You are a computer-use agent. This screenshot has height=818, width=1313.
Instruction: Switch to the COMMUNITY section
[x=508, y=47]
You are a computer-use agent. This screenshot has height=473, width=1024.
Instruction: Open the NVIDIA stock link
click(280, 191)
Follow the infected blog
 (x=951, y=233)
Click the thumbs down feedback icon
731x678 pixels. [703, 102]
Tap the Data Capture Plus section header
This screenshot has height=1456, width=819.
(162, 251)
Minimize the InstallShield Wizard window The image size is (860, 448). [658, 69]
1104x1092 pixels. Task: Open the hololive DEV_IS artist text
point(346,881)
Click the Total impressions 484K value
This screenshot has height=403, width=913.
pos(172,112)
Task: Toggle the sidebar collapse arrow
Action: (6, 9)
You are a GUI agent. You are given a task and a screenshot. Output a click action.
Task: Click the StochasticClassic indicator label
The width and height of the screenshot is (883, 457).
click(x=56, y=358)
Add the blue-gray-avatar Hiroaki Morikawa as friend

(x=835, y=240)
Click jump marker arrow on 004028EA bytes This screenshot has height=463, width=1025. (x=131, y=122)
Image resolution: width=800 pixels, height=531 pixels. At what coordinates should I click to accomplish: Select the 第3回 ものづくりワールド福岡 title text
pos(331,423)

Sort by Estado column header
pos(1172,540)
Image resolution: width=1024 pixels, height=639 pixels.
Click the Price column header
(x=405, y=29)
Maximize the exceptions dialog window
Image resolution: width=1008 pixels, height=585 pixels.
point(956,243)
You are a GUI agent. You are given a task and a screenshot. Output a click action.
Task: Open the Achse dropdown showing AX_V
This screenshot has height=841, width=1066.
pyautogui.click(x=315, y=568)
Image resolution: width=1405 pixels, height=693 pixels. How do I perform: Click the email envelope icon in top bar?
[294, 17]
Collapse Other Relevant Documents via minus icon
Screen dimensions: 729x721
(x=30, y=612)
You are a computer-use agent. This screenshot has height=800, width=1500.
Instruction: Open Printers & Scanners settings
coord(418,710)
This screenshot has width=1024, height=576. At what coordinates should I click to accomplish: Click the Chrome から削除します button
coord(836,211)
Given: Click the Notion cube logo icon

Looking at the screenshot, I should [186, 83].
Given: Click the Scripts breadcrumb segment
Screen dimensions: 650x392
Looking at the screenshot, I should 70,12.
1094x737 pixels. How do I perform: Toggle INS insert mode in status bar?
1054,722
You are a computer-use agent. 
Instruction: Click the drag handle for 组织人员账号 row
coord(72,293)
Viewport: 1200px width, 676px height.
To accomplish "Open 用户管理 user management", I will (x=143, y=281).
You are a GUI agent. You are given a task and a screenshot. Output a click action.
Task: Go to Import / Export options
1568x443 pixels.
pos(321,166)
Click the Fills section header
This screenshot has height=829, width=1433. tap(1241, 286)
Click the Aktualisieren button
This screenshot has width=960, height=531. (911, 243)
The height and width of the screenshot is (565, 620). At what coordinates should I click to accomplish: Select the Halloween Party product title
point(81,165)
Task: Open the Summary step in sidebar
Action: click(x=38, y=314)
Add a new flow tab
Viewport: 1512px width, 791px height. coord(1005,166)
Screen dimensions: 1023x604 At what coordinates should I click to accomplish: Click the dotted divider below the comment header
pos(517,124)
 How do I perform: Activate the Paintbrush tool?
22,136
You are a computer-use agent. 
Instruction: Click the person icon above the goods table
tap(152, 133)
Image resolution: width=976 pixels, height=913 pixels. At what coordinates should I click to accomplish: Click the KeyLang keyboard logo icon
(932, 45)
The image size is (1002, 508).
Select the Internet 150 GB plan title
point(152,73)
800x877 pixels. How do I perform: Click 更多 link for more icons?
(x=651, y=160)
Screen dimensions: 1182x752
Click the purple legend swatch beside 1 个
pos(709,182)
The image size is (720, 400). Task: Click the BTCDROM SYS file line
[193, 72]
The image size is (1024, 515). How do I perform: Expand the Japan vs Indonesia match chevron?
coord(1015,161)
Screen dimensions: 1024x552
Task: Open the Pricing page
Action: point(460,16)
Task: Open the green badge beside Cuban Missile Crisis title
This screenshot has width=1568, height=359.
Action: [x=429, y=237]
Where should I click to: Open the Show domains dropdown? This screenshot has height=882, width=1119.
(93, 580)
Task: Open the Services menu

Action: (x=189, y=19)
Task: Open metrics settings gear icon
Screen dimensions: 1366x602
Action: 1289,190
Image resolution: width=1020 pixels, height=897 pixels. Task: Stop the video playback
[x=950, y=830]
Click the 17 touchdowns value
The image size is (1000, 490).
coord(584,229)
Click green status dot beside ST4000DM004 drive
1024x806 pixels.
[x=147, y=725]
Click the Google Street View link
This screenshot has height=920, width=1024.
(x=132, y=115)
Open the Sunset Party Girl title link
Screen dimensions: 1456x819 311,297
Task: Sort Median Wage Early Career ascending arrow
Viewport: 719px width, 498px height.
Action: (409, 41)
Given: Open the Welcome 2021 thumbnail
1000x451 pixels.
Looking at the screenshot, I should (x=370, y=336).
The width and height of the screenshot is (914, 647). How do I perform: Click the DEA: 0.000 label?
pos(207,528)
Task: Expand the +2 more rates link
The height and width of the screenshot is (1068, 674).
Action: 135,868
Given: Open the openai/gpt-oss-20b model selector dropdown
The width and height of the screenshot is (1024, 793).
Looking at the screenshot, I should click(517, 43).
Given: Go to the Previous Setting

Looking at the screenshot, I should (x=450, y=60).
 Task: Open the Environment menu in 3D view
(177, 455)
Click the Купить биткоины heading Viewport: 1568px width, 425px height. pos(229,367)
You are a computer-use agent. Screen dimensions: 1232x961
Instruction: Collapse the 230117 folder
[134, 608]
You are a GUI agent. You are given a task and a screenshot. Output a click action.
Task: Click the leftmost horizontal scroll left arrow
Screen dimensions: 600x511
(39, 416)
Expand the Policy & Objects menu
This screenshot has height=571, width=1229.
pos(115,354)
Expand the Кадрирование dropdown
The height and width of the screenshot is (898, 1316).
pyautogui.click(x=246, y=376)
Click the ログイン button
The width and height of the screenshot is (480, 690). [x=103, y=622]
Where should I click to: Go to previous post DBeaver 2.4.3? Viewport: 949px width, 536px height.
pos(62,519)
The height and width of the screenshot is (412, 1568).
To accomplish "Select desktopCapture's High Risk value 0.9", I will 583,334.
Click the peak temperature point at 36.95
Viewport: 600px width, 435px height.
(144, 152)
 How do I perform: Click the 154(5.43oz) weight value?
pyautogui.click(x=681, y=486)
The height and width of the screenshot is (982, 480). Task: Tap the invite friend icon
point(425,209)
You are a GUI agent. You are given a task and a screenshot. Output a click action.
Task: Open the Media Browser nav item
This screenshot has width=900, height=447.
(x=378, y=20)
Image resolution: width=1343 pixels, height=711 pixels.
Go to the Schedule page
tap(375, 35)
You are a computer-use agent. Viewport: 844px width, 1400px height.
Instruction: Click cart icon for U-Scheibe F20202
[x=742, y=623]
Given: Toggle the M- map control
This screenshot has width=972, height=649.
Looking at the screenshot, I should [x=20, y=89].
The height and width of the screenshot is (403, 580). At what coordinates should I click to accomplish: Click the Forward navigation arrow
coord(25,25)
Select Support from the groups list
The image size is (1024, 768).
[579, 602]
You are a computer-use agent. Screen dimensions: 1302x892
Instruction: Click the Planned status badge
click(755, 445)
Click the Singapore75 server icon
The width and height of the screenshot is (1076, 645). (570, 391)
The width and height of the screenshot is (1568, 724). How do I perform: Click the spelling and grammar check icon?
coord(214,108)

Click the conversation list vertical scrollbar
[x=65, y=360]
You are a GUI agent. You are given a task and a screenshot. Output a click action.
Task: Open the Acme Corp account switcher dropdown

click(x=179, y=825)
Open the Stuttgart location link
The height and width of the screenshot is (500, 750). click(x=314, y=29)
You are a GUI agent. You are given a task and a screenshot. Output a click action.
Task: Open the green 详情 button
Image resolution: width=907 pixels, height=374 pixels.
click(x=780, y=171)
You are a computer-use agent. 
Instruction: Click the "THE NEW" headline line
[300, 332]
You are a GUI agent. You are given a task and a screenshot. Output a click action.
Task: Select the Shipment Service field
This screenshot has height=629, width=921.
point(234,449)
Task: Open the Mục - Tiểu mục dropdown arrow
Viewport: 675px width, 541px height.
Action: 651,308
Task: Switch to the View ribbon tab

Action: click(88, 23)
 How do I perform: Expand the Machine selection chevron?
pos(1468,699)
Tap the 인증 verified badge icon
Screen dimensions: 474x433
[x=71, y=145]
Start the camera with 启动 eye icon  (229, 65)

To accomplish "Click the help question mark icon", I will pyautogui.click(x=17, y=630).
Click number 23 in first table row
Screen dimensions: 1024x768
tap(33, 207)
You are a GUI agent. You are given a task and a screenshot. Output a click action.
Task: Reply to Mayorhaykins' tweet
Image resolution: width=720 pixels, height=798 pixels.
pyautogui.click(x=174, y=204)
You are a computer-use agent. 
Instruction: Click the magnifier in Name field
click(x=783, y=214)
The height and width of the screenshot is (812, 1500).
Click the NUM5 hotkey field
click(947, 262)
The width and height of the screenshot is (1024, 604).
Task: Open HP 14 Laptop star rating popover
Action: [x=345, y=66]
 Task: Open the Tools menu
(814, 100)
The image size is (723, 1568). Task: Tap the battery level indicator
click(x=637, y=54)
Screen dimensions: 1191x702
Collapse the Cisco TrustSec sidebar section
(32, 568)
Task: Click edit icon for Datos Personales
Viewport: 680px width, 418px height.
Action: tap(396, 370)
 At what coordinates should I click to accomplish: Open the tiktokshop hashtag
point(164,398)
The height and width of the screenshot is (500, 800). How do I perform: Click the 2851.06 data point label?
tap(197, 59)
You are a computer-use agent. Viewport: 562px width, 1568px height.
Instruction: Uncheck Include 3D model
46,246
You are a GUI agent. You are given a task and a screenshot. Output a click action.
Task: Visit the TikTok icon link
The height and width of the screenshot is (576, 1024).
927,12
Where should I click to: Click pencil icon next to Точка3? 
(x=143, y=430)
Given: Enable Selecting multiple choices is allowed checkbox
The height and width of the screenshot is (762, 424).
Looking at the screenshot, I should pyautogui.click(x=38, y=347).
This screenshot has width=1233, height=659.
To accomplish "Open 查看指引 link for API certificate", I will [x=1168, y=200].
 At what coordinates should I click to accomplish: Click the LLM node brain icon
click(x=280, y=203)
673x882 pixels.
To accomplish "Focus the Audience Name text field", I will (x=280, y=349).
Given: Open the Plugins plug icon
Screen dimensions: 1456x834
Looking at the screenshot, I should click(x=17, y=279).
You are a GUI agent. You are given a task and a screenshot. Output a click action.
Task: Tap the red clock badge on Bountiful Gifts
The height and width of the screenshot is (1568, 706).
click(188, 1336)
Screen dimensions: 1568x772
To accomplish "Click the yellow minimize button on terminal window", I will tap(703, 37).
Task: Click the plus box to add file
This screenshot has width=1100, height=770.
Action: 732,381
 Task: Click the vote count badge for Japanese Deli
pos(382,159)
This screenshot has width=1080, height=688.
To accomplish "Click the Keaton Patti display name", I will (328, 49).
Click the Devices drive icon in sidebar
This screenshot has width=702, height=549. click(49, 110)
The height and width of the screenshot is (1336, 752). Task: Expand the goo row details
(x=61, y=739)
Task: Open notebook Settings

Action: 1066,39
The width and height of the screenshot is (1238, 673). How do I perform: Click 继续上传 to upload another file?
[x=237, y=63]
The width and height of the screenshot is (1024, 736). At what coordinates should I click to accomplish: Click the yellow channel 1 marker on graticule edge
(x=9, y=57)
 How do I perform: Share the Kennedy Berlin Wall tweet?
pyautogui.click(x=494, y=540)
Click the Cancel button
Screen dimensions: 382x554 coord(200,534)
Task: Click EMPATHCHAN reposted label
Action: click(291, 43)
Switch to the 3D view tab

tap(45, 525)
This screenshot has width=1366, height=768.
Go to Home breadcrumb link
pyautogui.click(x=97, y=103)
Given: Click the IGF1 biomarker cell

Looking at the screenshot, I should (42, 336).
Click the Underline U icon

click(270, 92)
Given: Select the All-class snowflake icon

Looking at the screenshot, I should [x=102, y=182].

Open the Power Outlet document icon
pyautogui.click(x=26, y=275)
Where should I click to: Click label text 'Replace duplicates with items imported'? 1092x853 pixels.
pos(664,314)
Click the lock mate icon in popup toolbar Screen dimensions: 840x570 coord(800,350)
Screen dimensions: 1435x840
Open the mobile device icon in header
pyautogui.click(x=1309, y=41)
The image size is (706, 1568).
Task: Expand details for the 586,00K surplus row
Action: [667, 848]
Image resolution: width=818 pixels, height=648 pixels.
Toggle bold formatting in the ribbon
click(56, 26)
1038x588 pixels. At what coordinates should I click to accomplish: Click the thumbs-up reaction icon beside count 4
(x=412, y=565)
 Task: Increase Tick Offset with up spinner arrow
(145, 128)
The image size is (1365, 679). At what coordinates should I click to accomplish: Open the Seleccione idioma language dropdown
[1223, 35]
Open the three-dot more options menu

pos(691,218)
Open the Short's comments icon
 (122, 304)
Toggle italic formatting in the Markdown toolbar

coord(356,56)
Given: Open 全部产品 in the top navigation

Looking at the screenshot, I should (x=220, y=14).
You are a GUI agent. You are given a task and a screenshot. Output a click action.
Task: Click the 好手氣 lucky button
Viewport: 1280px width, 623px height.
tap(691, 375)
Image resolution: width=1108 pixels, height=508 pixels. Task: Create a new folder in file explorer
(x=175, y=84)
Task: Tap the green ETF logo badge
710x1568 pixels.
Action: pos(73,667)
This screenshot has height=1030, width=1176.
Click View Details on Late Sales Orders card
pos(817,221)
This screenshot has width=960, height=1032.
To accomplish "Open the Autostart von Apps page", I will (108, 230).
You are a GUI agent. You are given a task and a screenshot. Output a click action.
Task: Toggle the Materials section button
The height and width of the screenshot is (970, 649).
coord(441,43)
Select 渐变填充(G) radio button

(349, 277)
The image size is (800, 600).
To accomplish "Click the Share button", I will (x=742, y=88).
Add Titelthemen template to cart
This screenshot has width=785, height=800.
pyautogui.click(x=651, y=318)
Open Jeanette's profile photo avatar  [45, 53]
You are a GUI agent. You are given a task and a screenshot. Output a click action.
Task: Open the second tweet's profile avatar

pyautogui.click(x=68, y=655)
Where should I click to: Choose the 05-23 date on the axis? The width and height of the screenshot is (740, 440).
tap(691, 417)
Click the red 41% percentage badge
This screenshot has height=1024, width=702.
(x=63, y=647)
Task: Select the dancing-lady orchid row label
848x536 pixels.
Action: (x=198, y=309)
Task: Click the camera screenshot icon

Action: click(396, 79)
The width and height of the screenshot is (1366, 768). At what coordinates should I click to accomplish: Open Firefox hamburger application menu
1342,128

Work instructions: Copy all lines from the data that hold the word "window".

Exercise answer:
Minimize the InstallShield Wizard window The image size is (860, 448). [658, 69]
Maximize the exceptions dialog window
To accomplish "Click the yellow minimize button on terminal window", I will tap(703, 37).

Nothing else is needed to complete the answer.